Старуха открывает Иерме беспощадную правду: в ее горе повинен один Хуан. И молитвы здесь не помогут – женщины приходят на богомолье, чтобы узнать любовь с другим мужчиной, только тогда святой творит чудеса. Но не этот выход, не путь обмана предлагает Иерме старуха. «Мой сын сидит за часовней и ждет меня, – говорит она. – В моем доме не хватает женщины. Иди к нему: будем жить втроем. В жилах у моего сына течет хорошая кровь. Как и у меня. Войдешь ко мне в дом и сразу почувствуешь, что еще сохранился запах колыбели... Идем! До людей тебе дела нет. А что до твоего мужа, так есть в моем доме кладовые, а в них ножи, и они научат обходить нашу улицу».

Однако Иерме есть дело до людей, и никогда она не склонится перед другим мужчиной, не станет просить у него, как милостыни, того, что принадлежит ей по праву. «Я – как сухое поле, на котором может сразу пахать тысяча пар волов, а ты предлагаешь мне крошечный стакан колодезной воды, – отвечает она старухе и в последний раз пытается объяснить ей – а может быть, и себе самой – сокровенный смысл своего исступленного единоборства с судьбой: – Не о теле одном моя скорбь».

«Ну, так оставайся колючим чертополохом в засохшем поле, отцветай!» – бросает ей на прощанье старуха. А перед Иермой, которой не на что больше надеяться, возникает Хуан. Он слышал весь разговор, он требует решительного объяснения. «Пора, наконец, прекратить твои постоянные вздохи о чем-то непонятном, чему не сбыться... Что мне совсем не нужно. Мне важно только то, что я держу в руках. То, что вижу своими глазами».

Ему это не нужно! Он сам признался! Так вот в ком воплощен казнящий ее рок – в самодовольном человечке, равнодушно растаптывающем ее мечты, отнимающем у нее материнство, будущее, бессмертие!

Меж тем Хуан, распаленный вином, требует ласк Иермы, тянется к ее губам похотливым слюнявым ртом...

И тогда все отчаяние Иермы, вся ее безмерная боль и неутолимая жажда отмщения, вся неукротимость ее – все сосредоточивается в ее руках, которыми она с нечеловеческой силой хватает мужа за горло и душит до тех пор, пока тело его не застывает. Полуобезумев от содеянного, обращается она к сбежавшимся богомольцам: «Отныне я могу спать спокойно и не вскакивать по ночам в надежде, что кровь моя возвестит мне иную, новую кровь... Не подходите: я убила свое дитя, убила своими руками!»

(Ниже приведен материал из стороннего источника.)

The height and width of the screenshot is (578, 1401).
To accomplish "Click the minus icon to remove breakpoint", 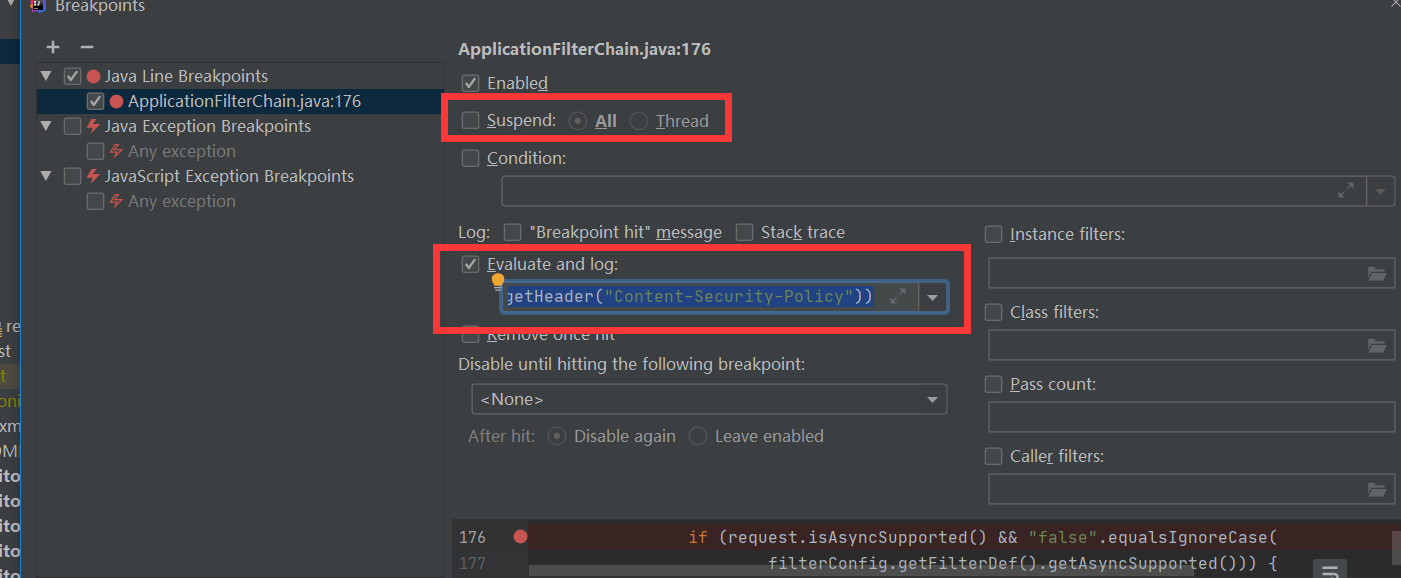I will 87,47.
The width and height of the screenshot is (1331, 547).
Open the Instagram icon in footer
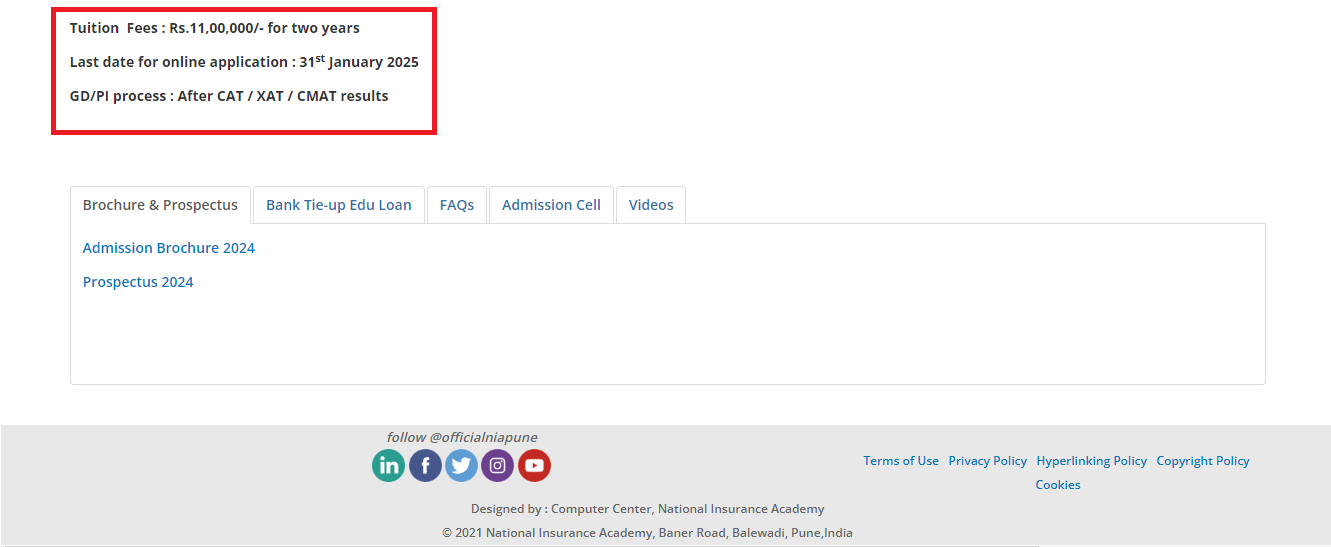coord(498,466)
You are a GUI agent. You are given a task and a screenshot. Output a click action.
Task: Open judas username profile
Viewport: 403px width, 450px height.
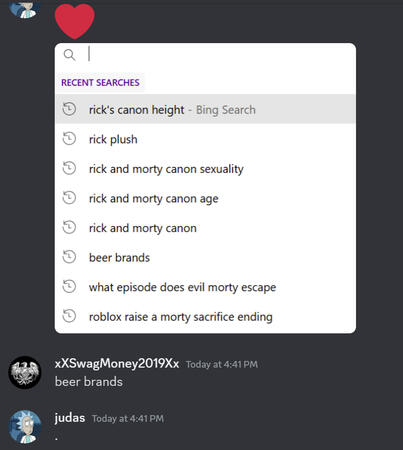70,418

Занавес падает. Тишина. Потом – грохот, обвал, землетрясение. Маргарита прячет лицо в ладони, пошатывается. Выбежав из-за кулис, Федерико обнимает ее за плечи. Словно весь зрительный зал полез на сцену – друзья, знакомые и какие-то вовсе незнакомые люди теснятся вокруг, стараются хотя бы прикоснуться, что-то кричат...

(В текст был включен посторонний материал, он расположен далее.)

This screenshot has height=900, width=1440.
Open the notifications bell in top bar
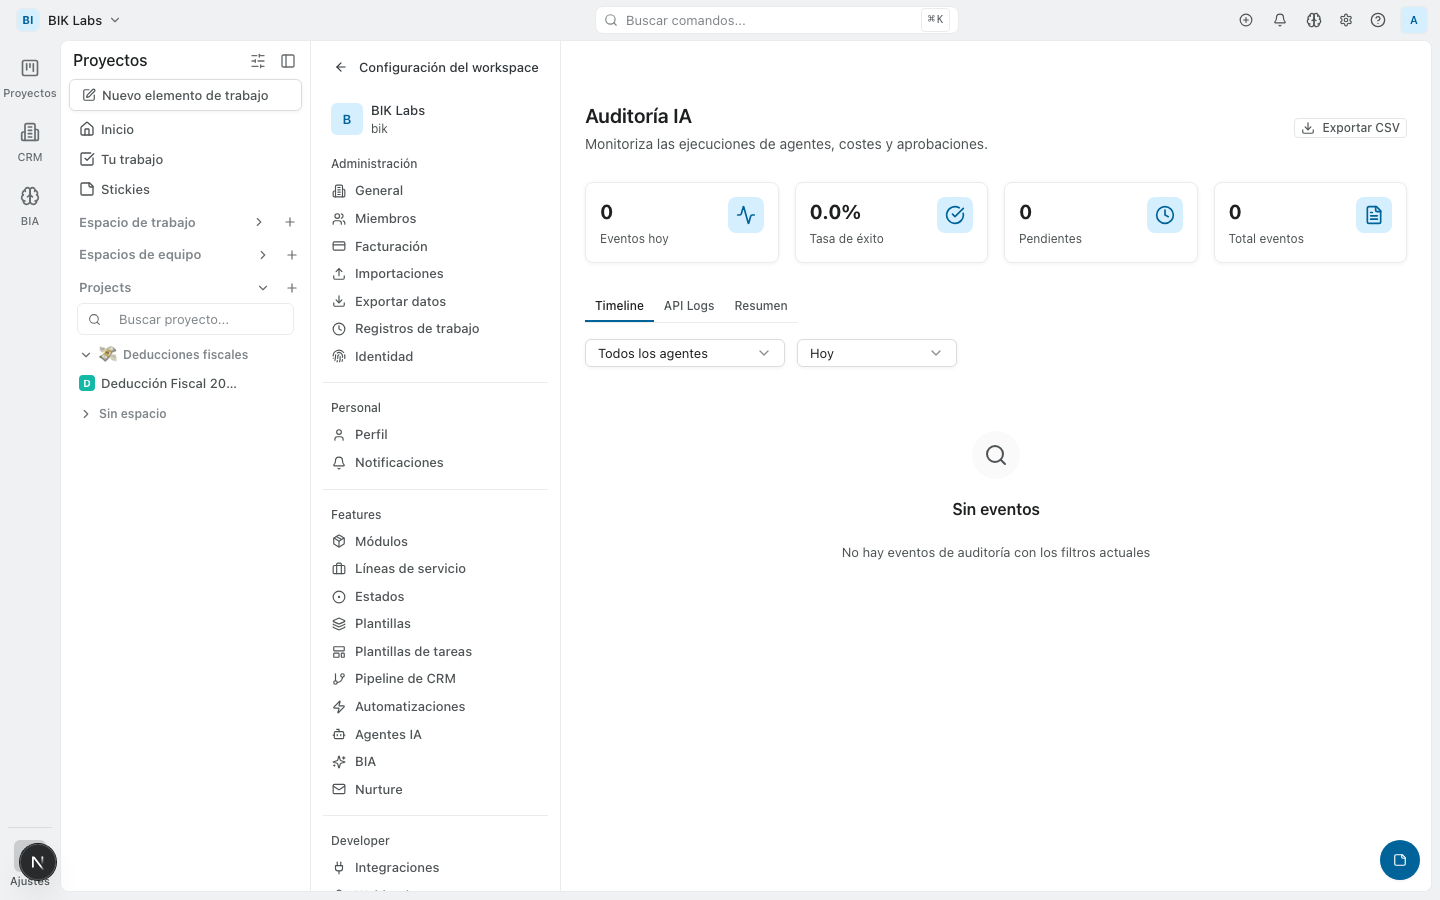[1280, 20]
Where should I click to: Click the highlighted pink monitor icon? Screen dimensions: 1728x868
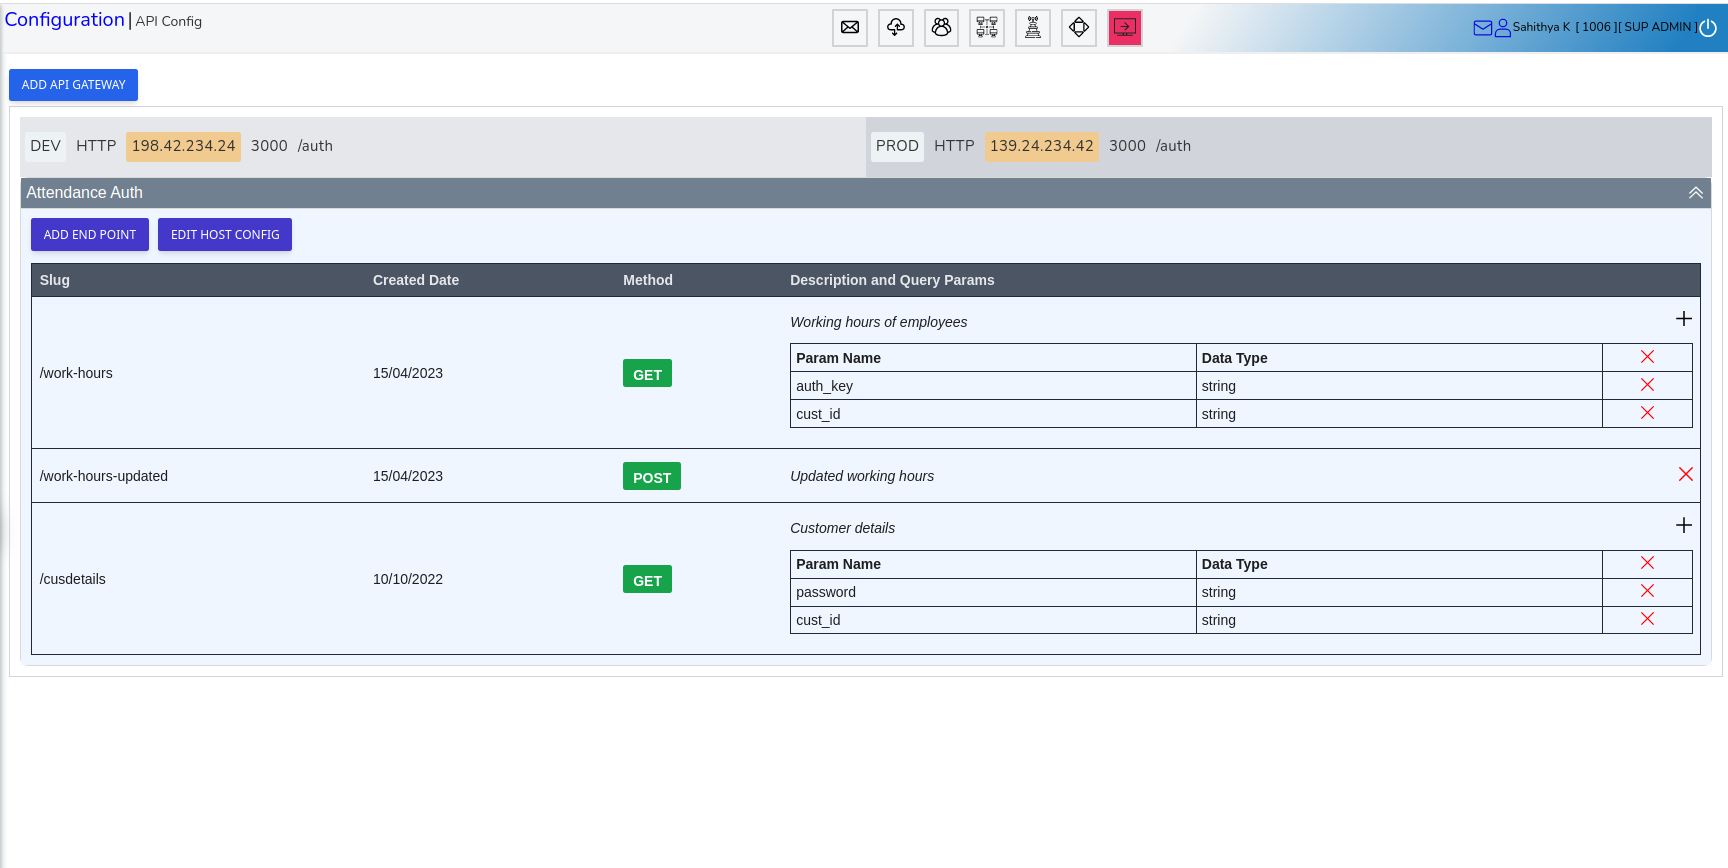click(1125, 28)
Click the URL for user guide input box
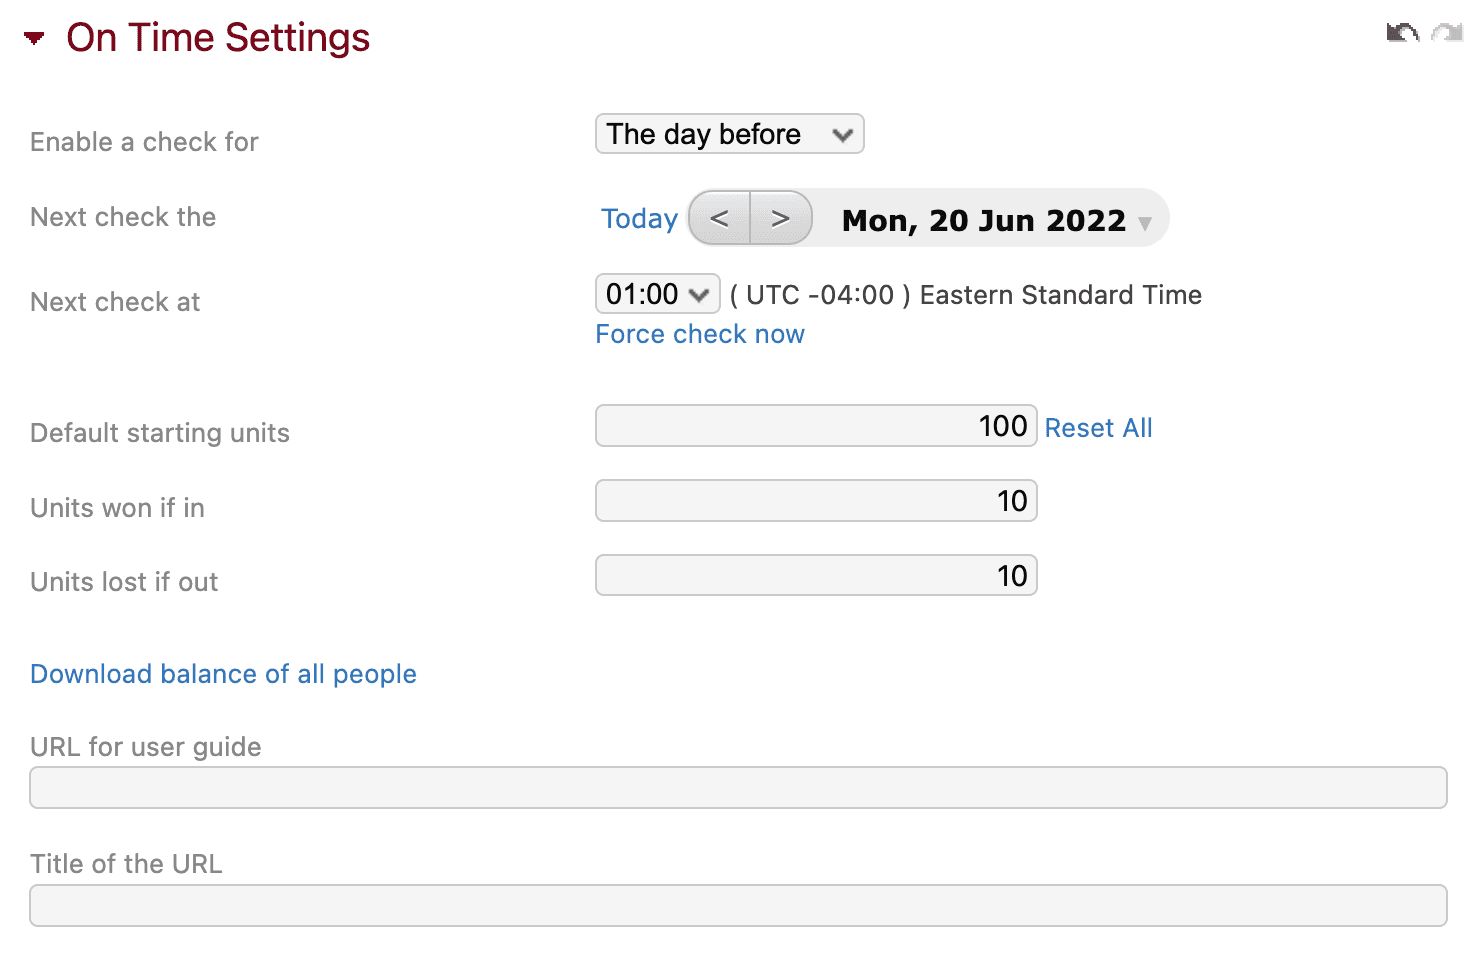1474x964 pixels. [x=737, y=787]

Внезапно толпа расступается. По образовавшемуся проходу, заложив руки за спину и бодливо наклонив вперед голову, почти бежит Мигель де Унамуно. Подойдя к Маргарите Ксиргу он выбрасывает руки вперед, берет ее за обе щеки – осторожно, как фарфоровую вазу, и, привстав на цыпочки, целует в голову. Затем, насупившись, поворачивается к Федерико.

– Жаль, – говорит он сердито. – Жаль, что не я написал эту пьесу.